The light steel frame building (LSFB) industry is experiencing the same hardship as the building and construction industry. According to Statistics South Africa, the area of buildings completed during 2016, excluding additions and alterations, matched that of 2015, which means that no growth was recorded. Exports of LSFs declined by 40%, largely owing to the establishment of rolling capacity in neighbouring countries, says Southern African Light Steel Frame Building Association (Sasfa) director John Barnard.
Apart from the 19 000 t of thin-gauge high-strength galvanised steel sheet used by the LSF manufacturers, he notes that the LSFB industry did create demand in 2016 for certain other products, including 245 000 m2 of external cladding used for thermal insulation and protection against the elements; 410 000 m2 of bulk insulation, such as glass wool; 560 000 m2 of internal lining, such as gypsum board; and 245 000 m2 of vapour permeable membrane.
Barnard remains optimistic about the future of LSFB in South Africa, enthusing that “it is a concept whose time has come”.

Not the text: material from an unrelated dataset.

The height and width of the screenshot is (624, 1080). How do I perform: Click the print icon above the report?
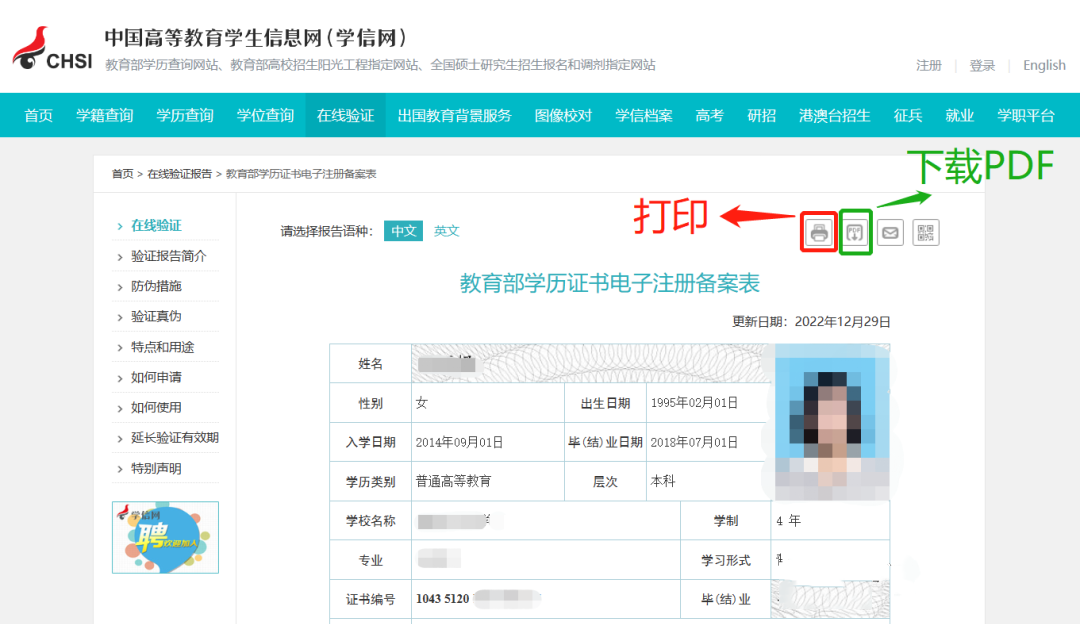click(817, 231)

He adds that LSFB has been developed over many years to address problems inherent in masonry construction. LSFBs are more energy efficient and structurally sound, reduce material waste and provide decent employment opportunities for artisans on building sites, as well as for factory personnel.
Globally, telephones, personal computers and motor cars have been developed to eliminate outdated and wasteful practices, says Barnard.Moreover
, he believes that LSFB is part of the emergence of a new building and construction industry.
As with any new industry, there are a few hurdles. The main challenge is the relatively low level of awareness of LSFB among construction professionals, such as architects and engineers, as well as potential clients.
Another challenge is the shortage of skilled and competent builders able to execute LSFB construction. Although there are a growing number of stable and competent LSFB contractors in South Africa, inexperienced and untrained smaller contractors not registered with Sasfa are entering the market, which occasionally results in unsatisfactory projects and “this reflects poorly on the LSFB method”, Barnard explains.
As a means of mitigating the challenge, he notes that Sasfa offers training for building contractors. The training covers the basics of LSFB, after which trainees must gain practical experience on smaller projects before taking on complex building contracts.
Through its Accreditation Scheme, Sasfa is inviting builders to apply for an assessment on one of their current LSFB projects. A team of experts in different aspects of LSFB will do an on-site evaluation to determine whether the contractor is competent.
Barnard explains that, during the site inspection, Sasfa will look at the correct application of the requirements of the LSFB code (SANS 517) – from anchor bolts, accuracy of concrete work, installation of insulation, cladding and lining materials to services, most notably electricity and plumbing and the finishing of the building.
Sustainability in LSFB
Barnard states that LSFB offers a number of advantages to the developer, client, builder and designer. “The first aspect is speed of construction and, provided that proper planning has been done, LSFB offers significant savings during the construction period.”
Barnard uses the example of fast food outlets, which were built in three months using LSFB. Identical units using masonry construction methods would have taken between six and eight months.
The second advantage of LSFB is energy savings. Proper insulation to South African National Standards of LSFB, or SANS 517, of such a building will result in compliance with SANS 10400-XA and SANS 204, the requirements that cover heating and cooling energy cost savings over the lifetime of the building.
According to the Council for Scientific and Industrial Research, a single-storey LSF house requires less than half the electricity required to heat and cool a house using masonry construction methods. This is especially relevant in view of rapidly rising electricity costs, notes Barnard.
LSFB also creates opportunities to reduce the logistics costs of transport and handling, owing to its lightweight walls, which weigh 36 kg/m2, compared with the 450 kg/m2 of masonry walls.
Barnard explains that LSFB, as a pre-engineered building method, reduces waste to less than 2% of steel use, compared with up to 15% when using heavy, brittle building elements such as bricks. In addition, LSFB is a dry building process, which saves water on site.
Barnard concludes that he is optimistic about the future of LSFB in the steel industry, adding that by observing the growth and diversity of LSFB projects in South Africa, from the early modest two-bedroom holiday cottages to multistorey office and commercial buildings, this has become a tangible reality.